A guide to Cook Chill

Thursday 29 August 2013

A cook-chill system adds flexibility and profitability to commercial kitchens big and small, while helping maintain food quality.   However, many caterers worry that cook-chill is complicated.  Now Williams Refrigeration, one of the world’s leading manufacturers of blast chill and freeze equipment, has produced a Guide to Cook-Chill that tells operators everything they need to know.  As well as being ideal for those new to cook-chill, the Guide is an essential reference for anyone managing or operating a cook-chill system. 

“We set out to explain cook-chill as clearly as possible,” says Martin Laws, marketing manager at Williams.  “A safe production system is simple to operate if well managed.  The Guide shows how it’s done.” 

From graphics explaining the cook-chill process to a glossary of terms, the Williams Guide covers all the basics.  It looks at common misconceptions – such as the idea that cook-chill is only suitable for larger catering operations.  In fact, the latest compact blast chillers and freezers bring the benefits of cook-chill to pubs, restaurants and fast food outlets. 

The Guide also features in-depth articles covering how a cook-chill system operates, the advantages of using the system and how to select the right blast chiller or freezer for a specific operation.   

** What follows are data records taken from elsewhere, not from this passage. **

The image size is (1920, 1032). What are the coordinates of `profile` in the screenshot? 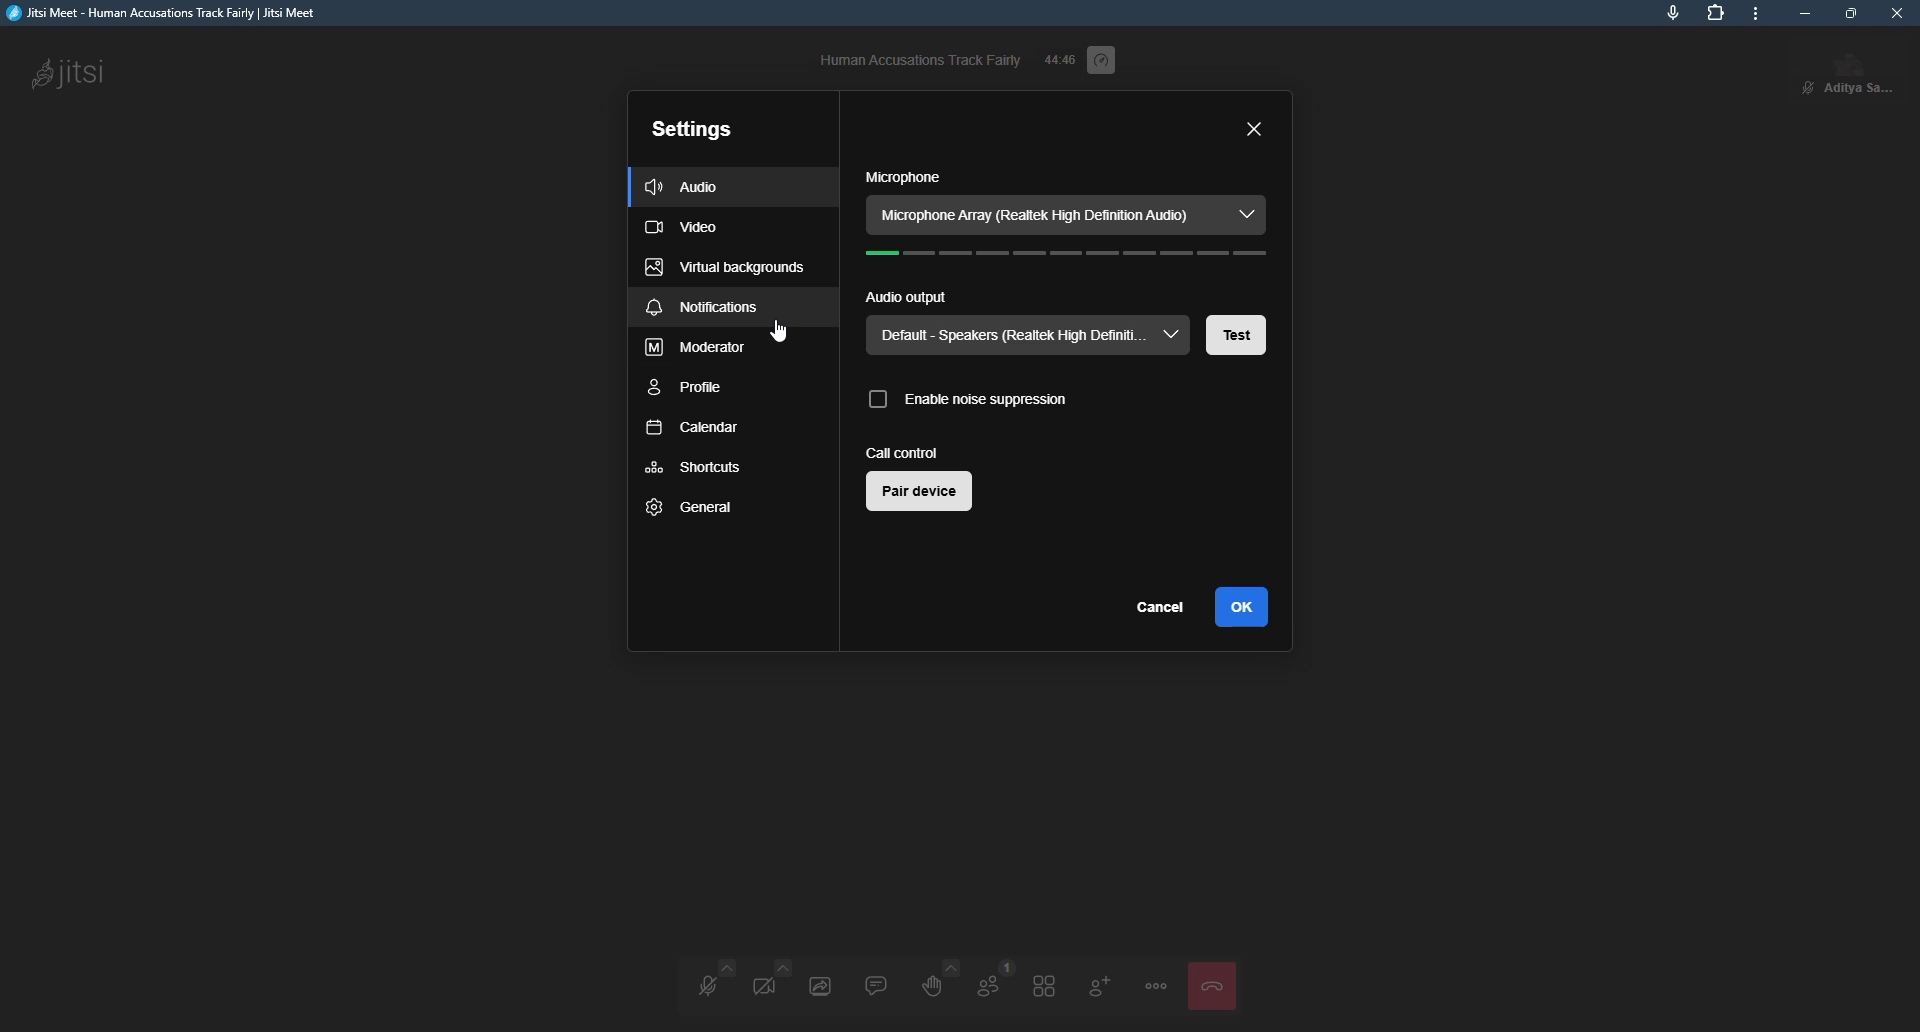 It's located at (687, 390).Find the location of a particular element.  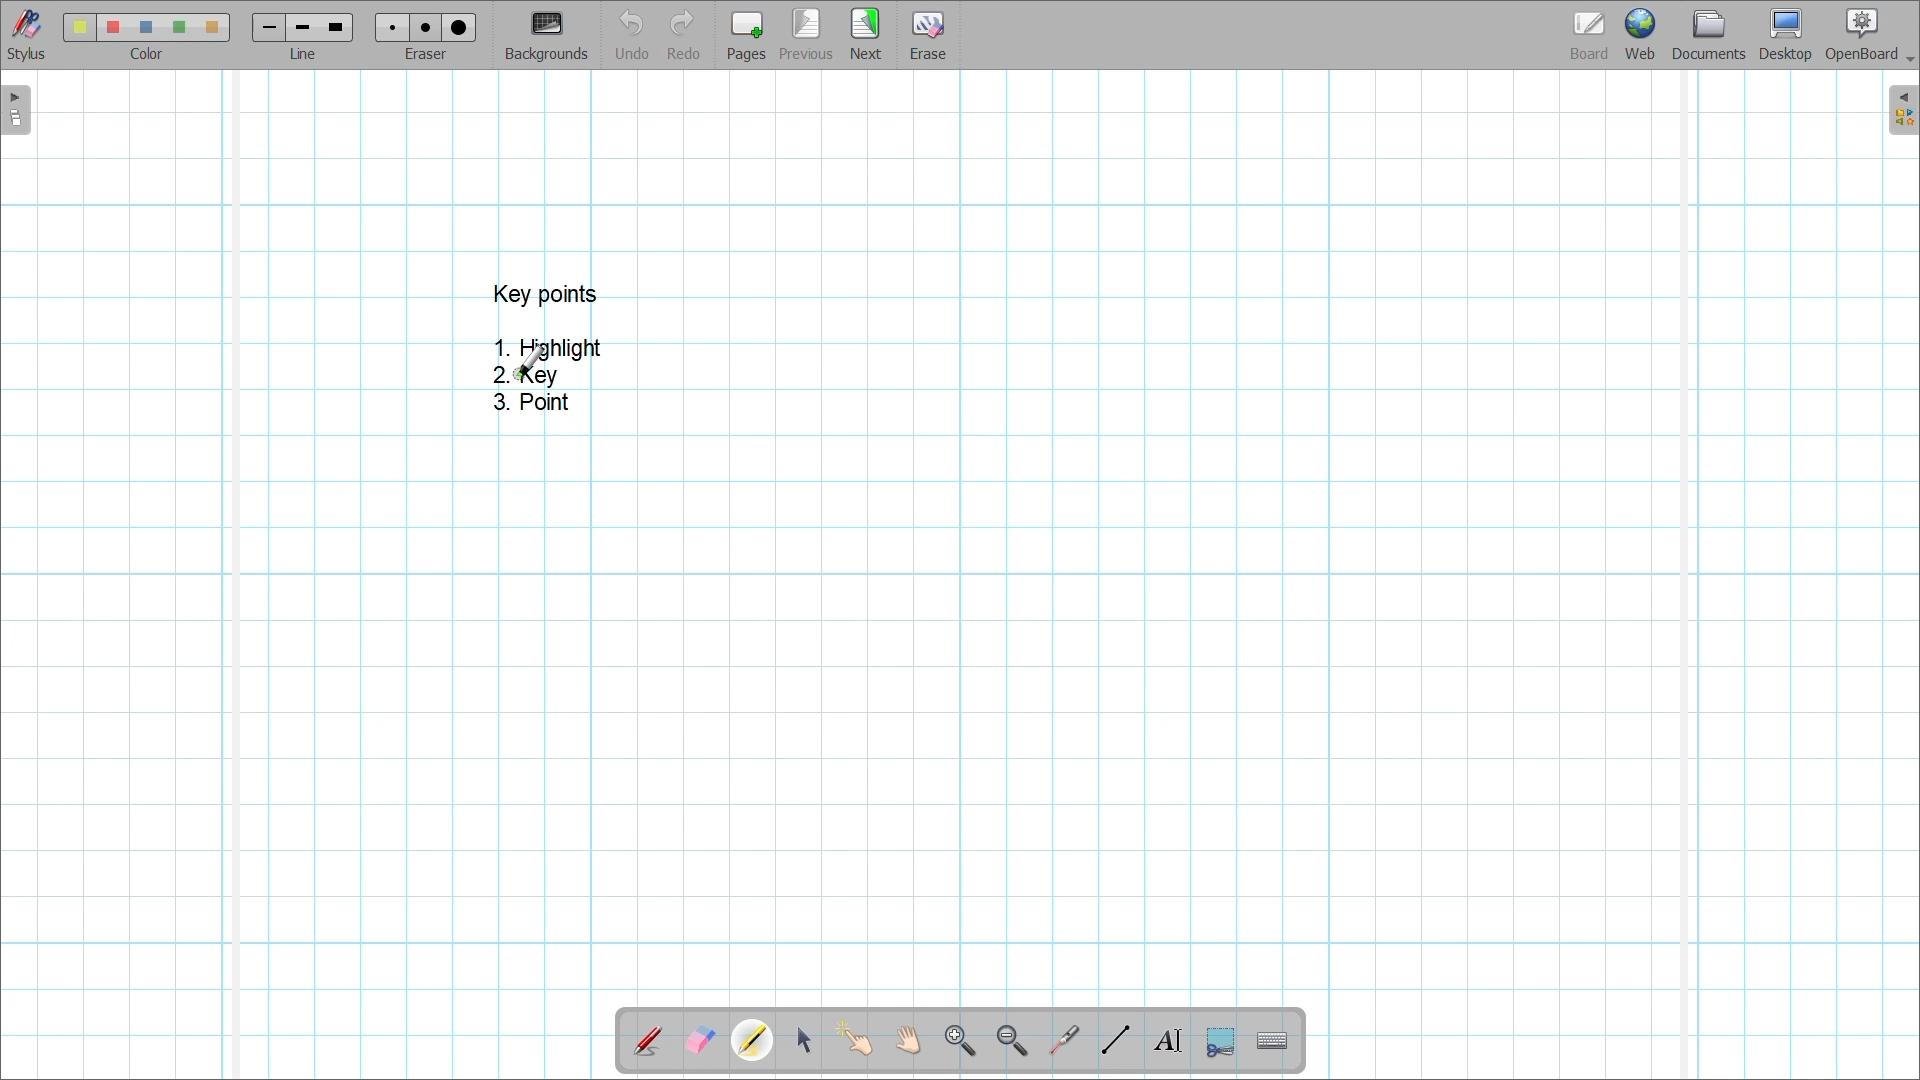

Eraser 1 is located at coordinates (392, 27).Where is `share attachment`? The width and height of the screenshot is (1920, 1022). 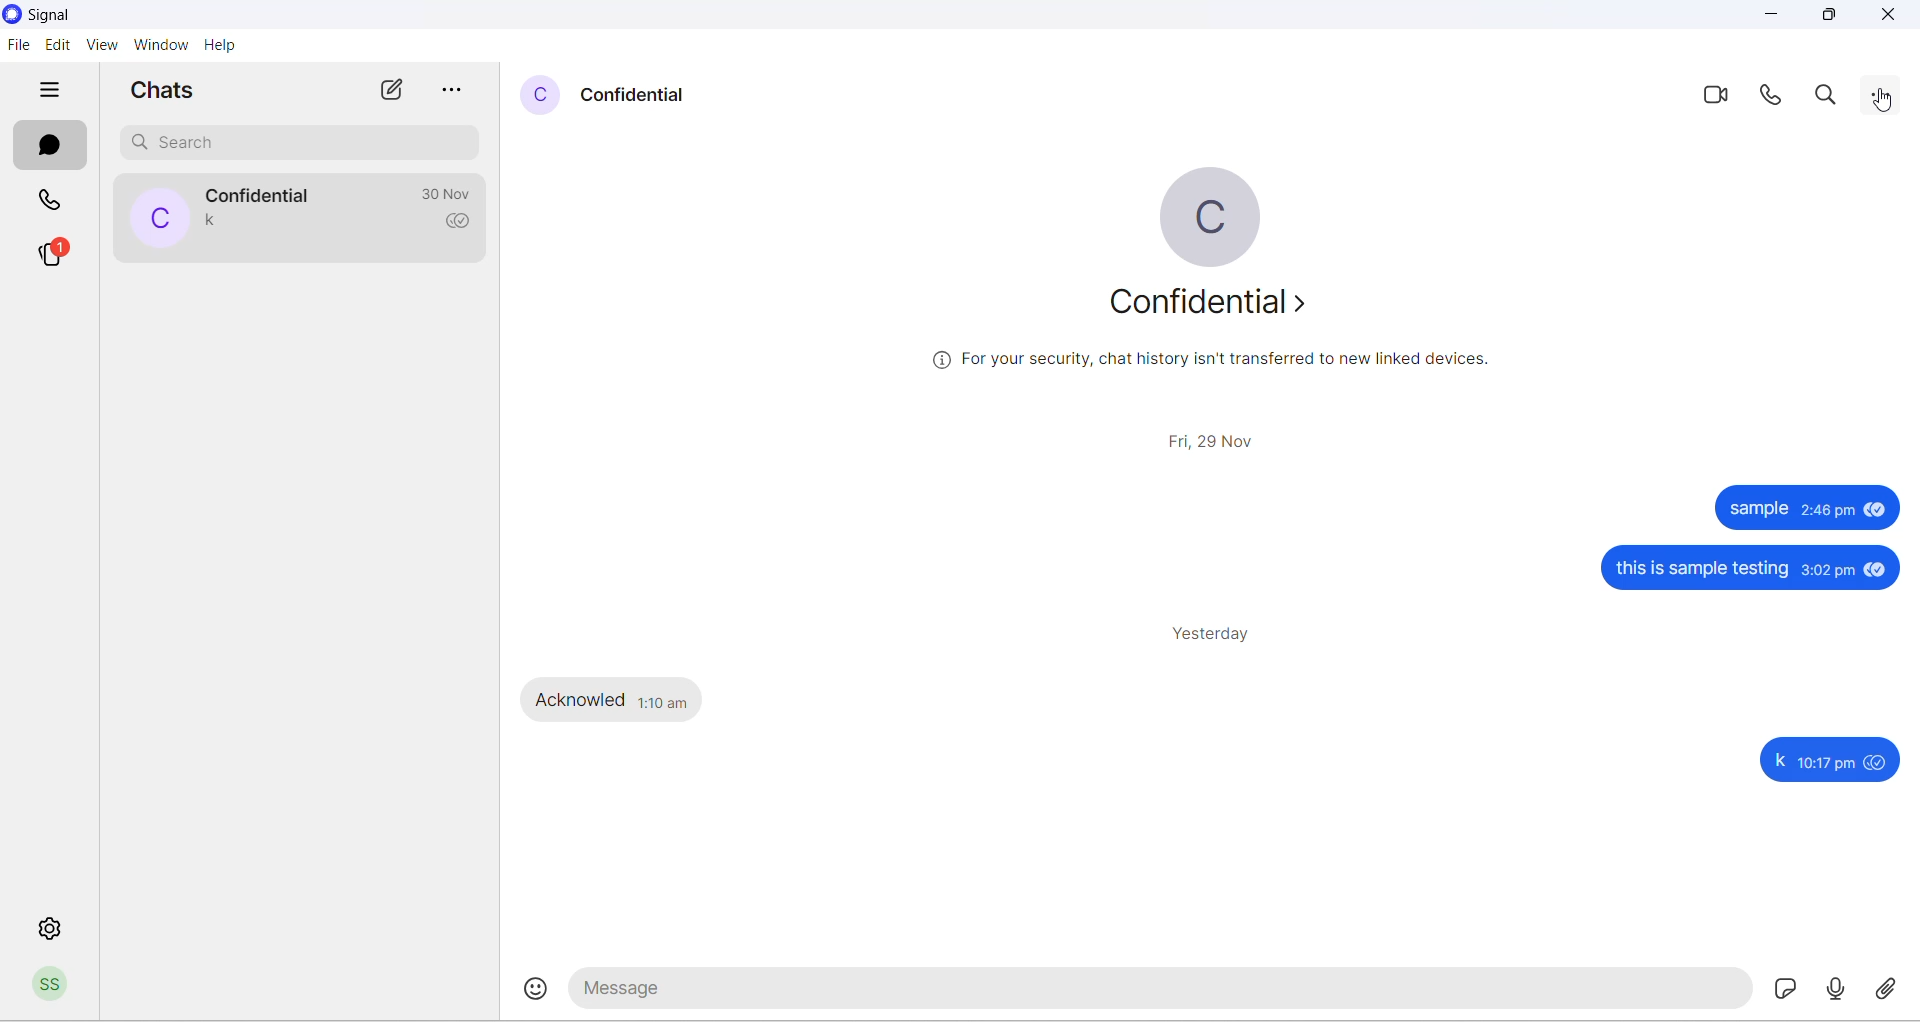 share attachment is located at coordinates (1893, 992).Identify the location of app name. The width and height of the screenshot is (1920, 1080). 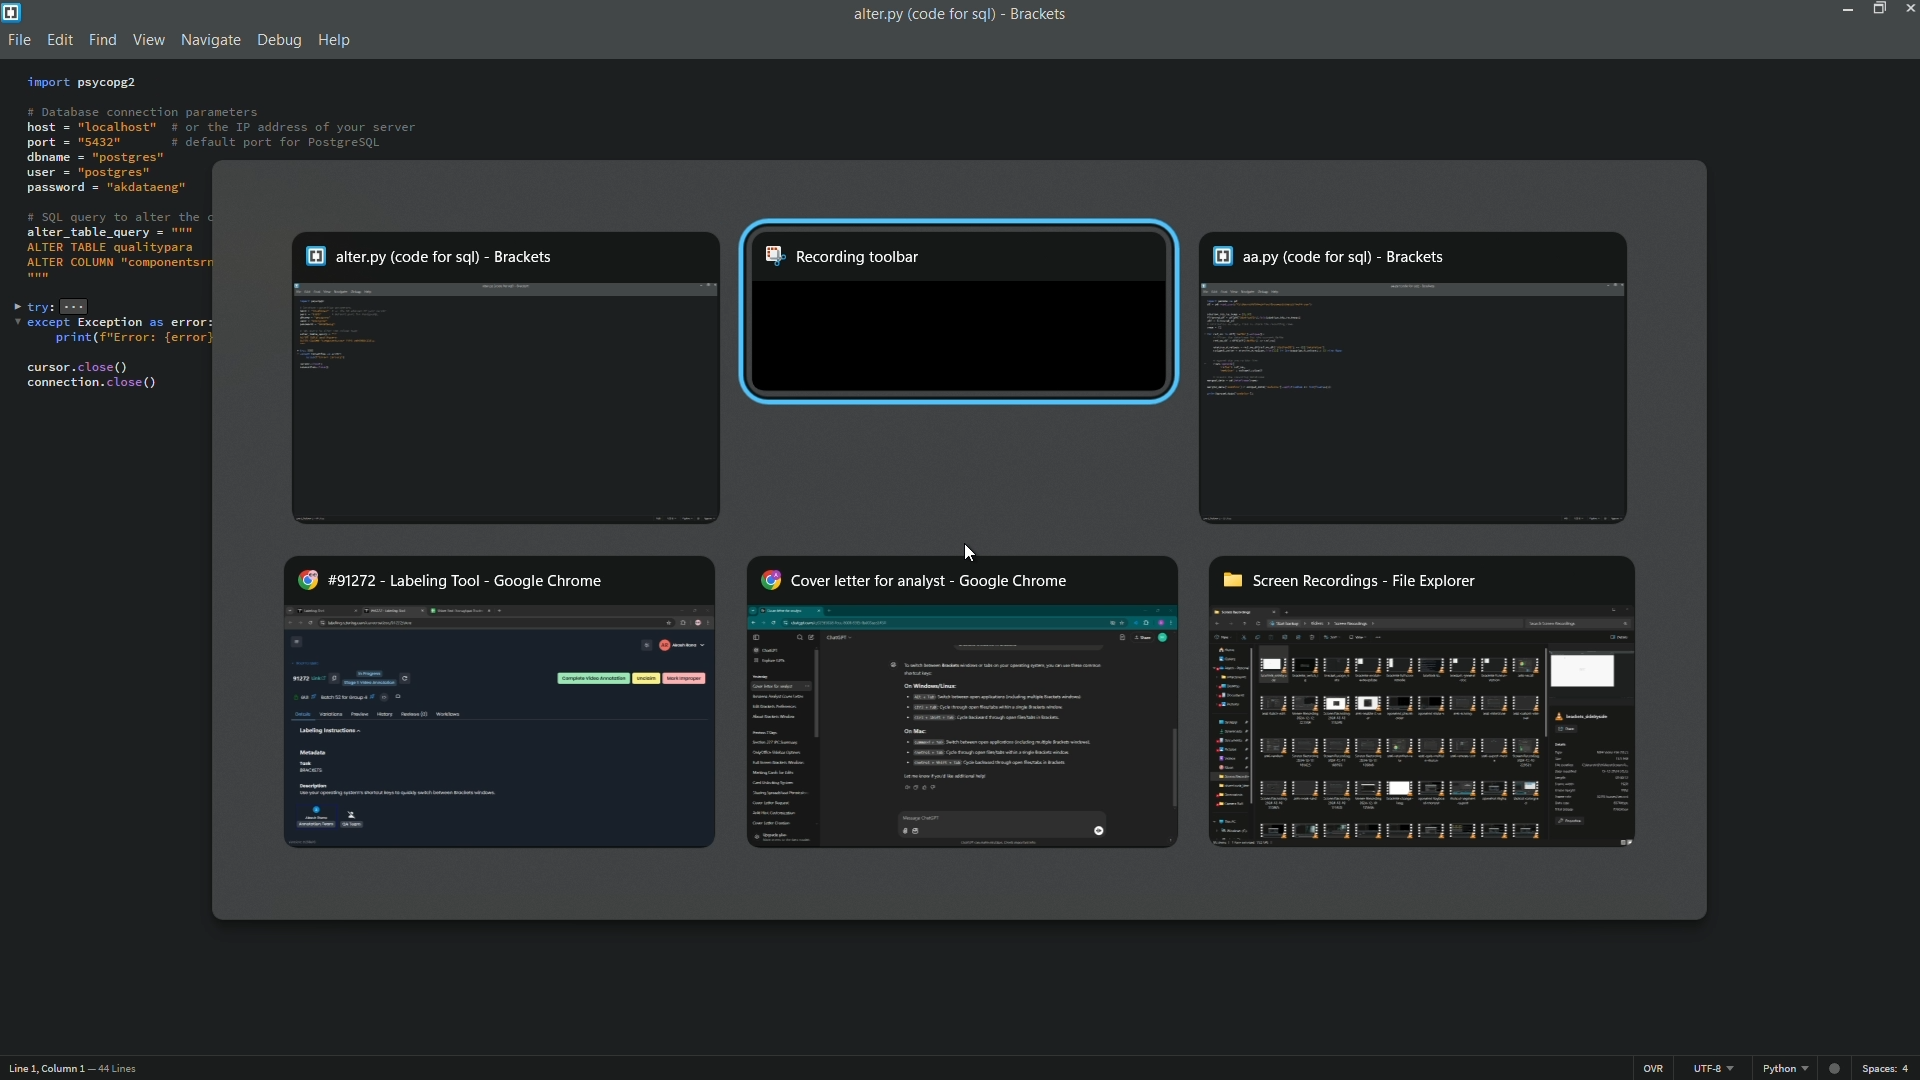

Whilst food safety and quality have to be key reasons for installing a cook-chill system, the Guide also explains the profit potential.  In one example, it gives detailed figures showing how a busy restaurant serving 600 meals per week increased profitability by 28% as a result of installing a cook-chill system. 

The Williams Guide to Cook-Chill is published as a 28-page booklet and is available in printed format from Williams Marketing.